What you are asked to do ▸ Please transcribe exactly the line that holds "Instruction: Switch to" and all lines that follow it to the end of the records below, omitting any pictures.

Recorded information ▸
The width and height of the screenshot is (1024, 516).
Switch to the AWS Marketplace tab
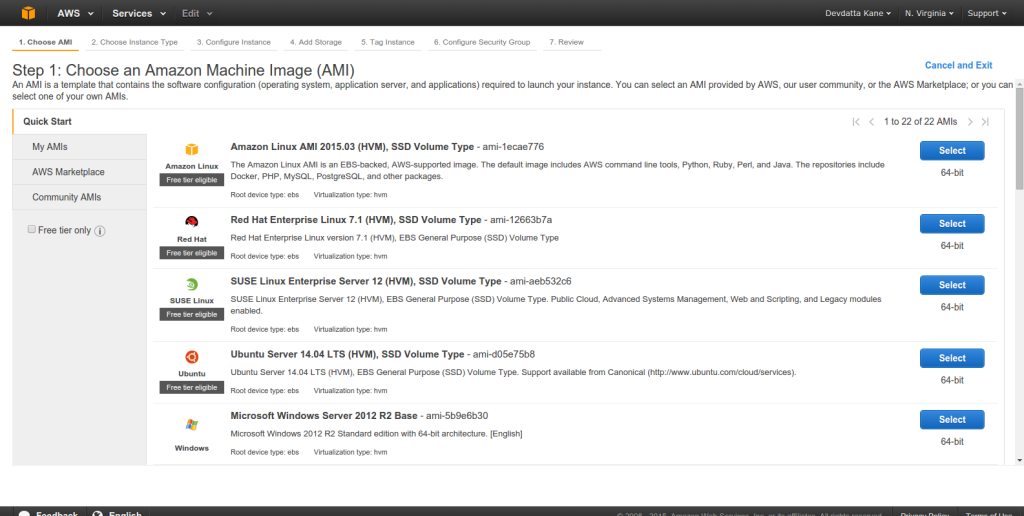pos(68,172)
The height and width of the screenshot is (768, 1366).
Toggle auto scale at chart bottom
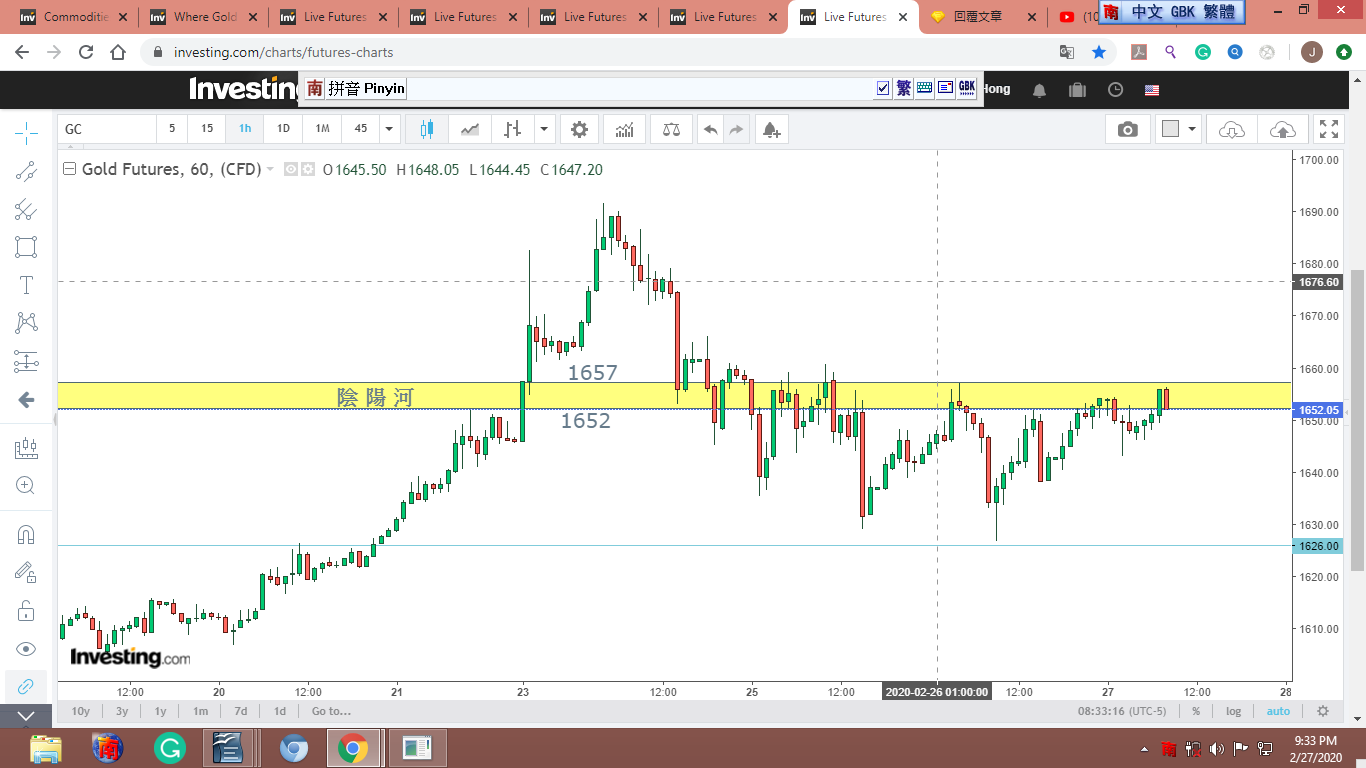[1278, 711]
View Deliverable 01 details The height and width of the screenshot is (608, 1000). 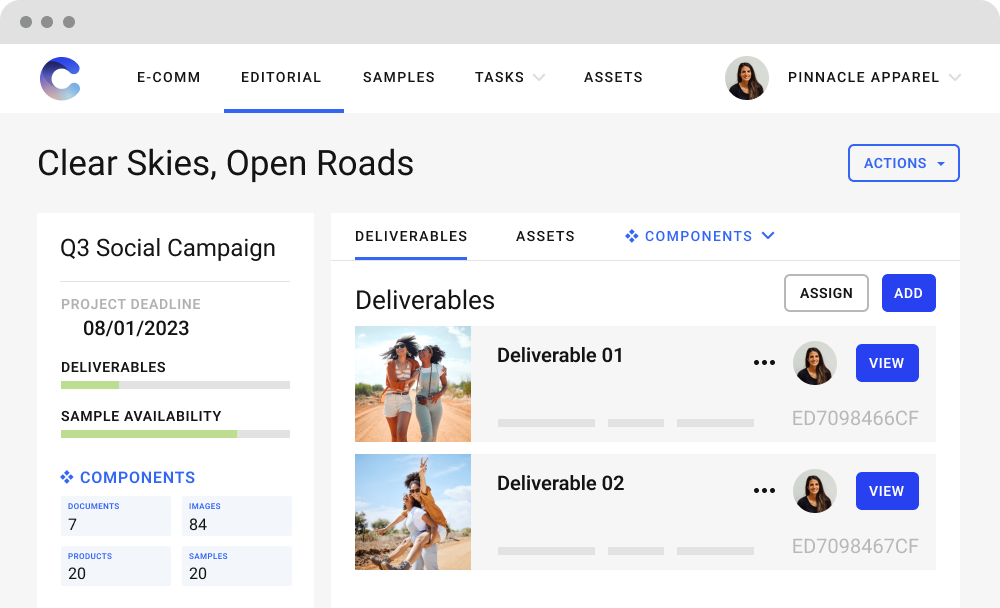(x=886, y=363)
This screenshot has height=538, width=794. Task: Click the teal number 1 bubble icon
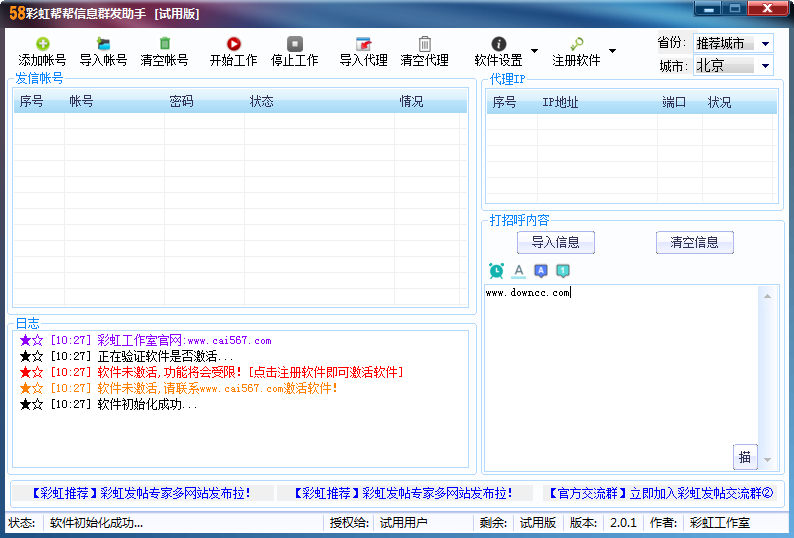(563, 271)
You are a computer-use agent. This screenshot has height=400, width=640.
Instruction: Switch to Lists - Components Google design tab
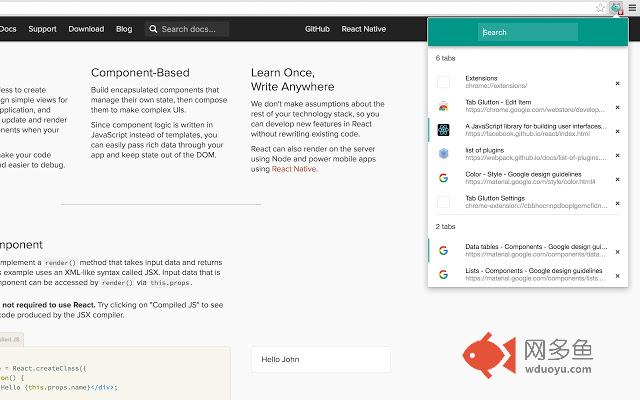528,274
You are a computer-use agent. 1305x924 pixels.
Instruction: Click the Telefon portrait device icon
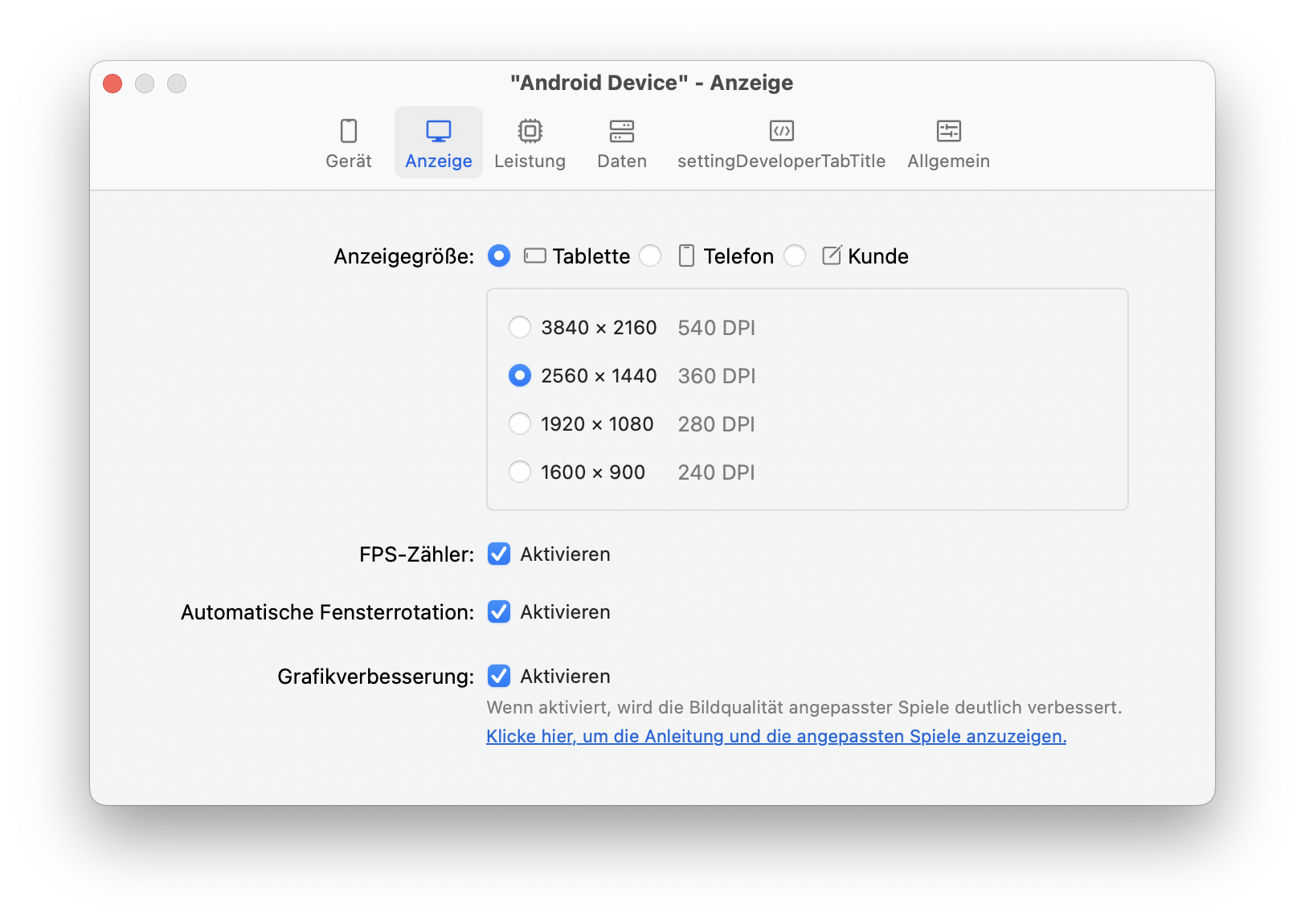(686, 256)
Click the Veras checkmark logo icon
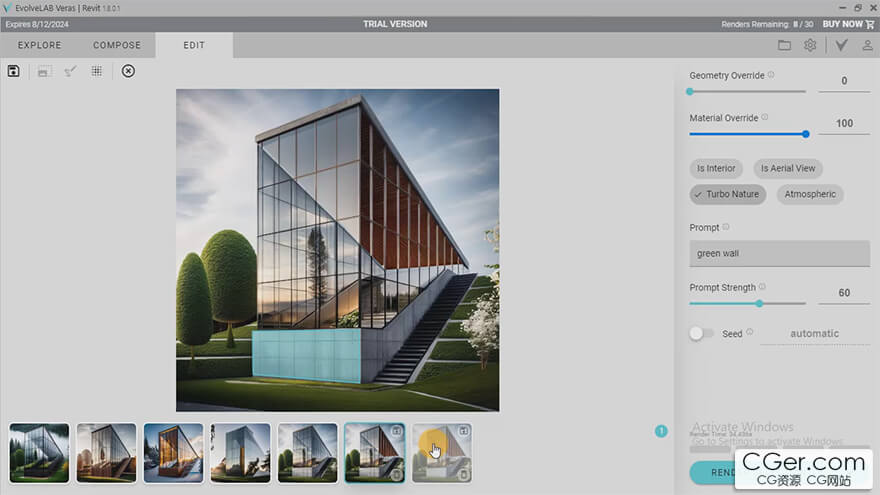The image size is (880, 495). click(x=842, y=45)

Output ▸
Instruction: Switch to Lists - Components Google design tab
528,274
You are a computer-use agent. 1305x924 pixels.
Instruction: Click the Telefon portrait device icon
(686, 256)
Click the Veras checkmark logo icon
The image size is (880, 495). click(x=842, y=45)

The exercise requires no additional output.